Unfortunately, Canadian regulators have bottlenecked domestic cannabis supply chains by delaying licensing approval, and Canopy Growth has done itself no favors by grossly overspending on acquisitions and, at one time, overshooting on its capacity needs. It may one day be a successful pot stock, but it hasn’t shown anything, thus far, to merit investors’ money.
Did I mention that billionaire money managers couldn’t stop buying Canadian pot stocks in the second quarter? Penny stock Sundial Growers (NASDAQ:SNDL), which is the fourth most-held stock on Robinhood, was especially popular. In aggregate, 13F filers more than doubled their stakes to 152.6 million shares, with Renaissance, Susquehanna, and Two Sigma devouring shares. Respectively, this trio added 64.37 million shares, 10.84 million shares, and 6.85 million shares in Q2.
Many of the catalysts that are expected to light a fire under Canopy Growth also apply to Sundial. This means billionaires are potentially betting on U.S. legalization, and for Sundial’s operating performance to improve.
However, billionaire money managers are probably attracted to Sundial’s massive cash pile, too. Sundial had approximately 1.2 billion Canadian dollars (about $933 million U.S.) in cash, marketable securities, and long-term investments with no debt, as of Aug. 9, 2021. With such an insane cash buffer, successful money managers probably feel safe putting their money to work in Sundial.
But among the stocks on this list, Sundial may well be the least palatable investment. Management has been burying its investors with share-based offerings to raise capital since last October. In the nine months between Sept. 30, 2020 and June 30, 2021, Sundial’s outstanding share count has ballooned from 509 million to over 2 billion. With management showing little regard for its shareholders, I’d suggest avoiding Sundial like the plague.
The fourth and final Robinhood stock that billionaires bought hand over fist in the second quarter is hosting and travel platform Airbnb (NASDAQ:ABNB). The number of shares held by 13F filers rose 98% to over 158 million, with three billionaire money managers adding significant stakes. Susquehanna, Larry Fink’s BlackRock, and Ken Griffin’s Citadel Advisors respectively bought around 3.66 million shares, almost 1.61 million shares, and just over 1.25 million shares in Q2.
What makes Airbnb so intriguing is the way it can dually disrupt the hotel and travel industry. The company’s platform has more than 4 million global hosts — yet this represents just a fraction of households worldwide. As homeowners become aware of the cash flow potential tied to hosting, the number of bookings for Airbnb could soar.
Likewise, Airbnb isn’t simply complacent focusing on hosting. The company’s Experiences segment works with local experts to lead travelers on adventures.
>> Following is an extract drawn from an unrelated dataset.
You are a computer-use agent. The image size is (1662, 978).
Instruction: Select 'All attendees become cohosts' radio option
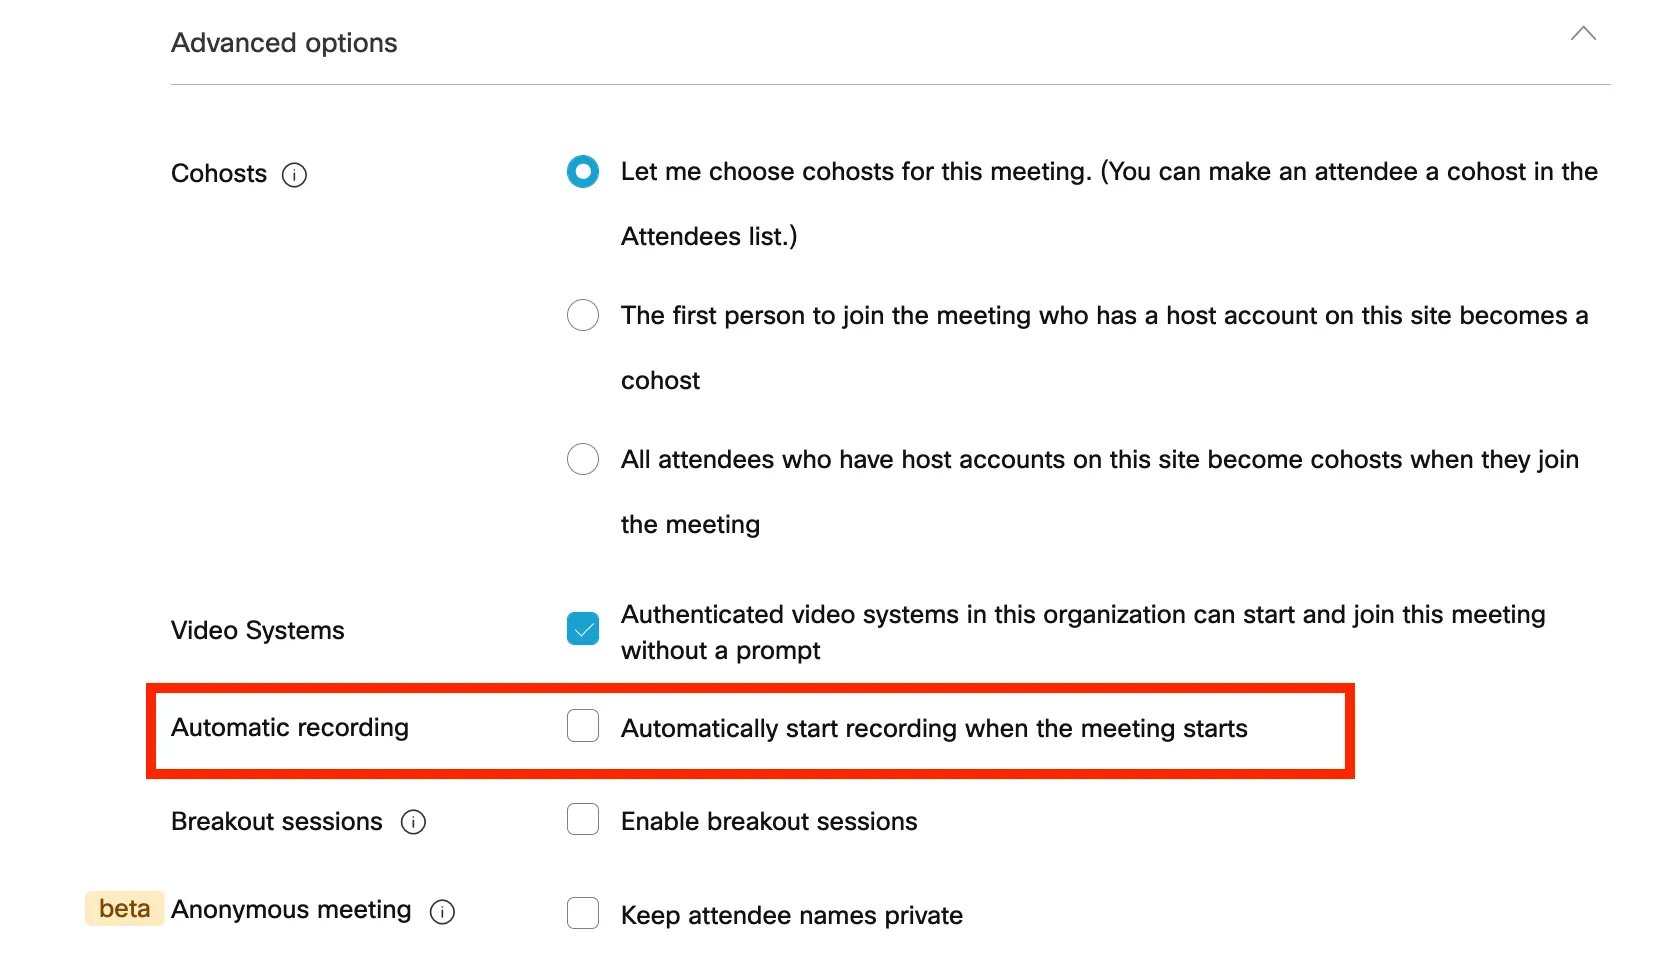point(583,460)
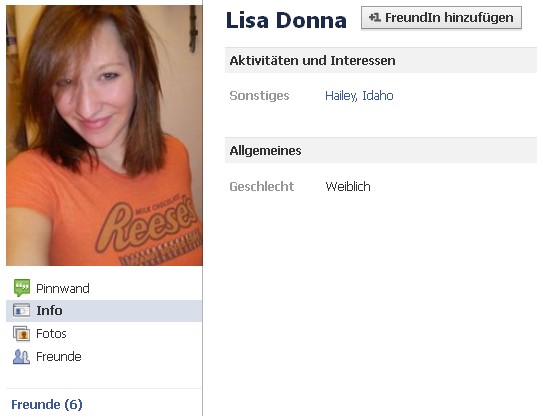
Task: Click the Lisa Donna profile name
Action: pyautogui.click(x=286, y=20)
By potentially partnering with experts and businesses in destination hot spots, Airbnb has the opportunity infiltrate all aspects of the travel industry.
Maybe the biggest selling point of all is that Airbnb’s long-term stays (defined as stays of at least 28 nights) have been its fastest-growing category by trip length. This demonstrates that the Airbnb platform will have plenty of staying power, long after the pandemic has ended. Of the four Robinhood stocks listed here, it’s the unquestioned best buy.
This article represents the opinion of the writer, who may disagree with the “official” recommendation position of a Motley Fool premium advisory service. We’re motley! Questioning an investing thesis — even one of our own — helps us all think critically about investing and make decisions that help us become smarter, happier, and richer.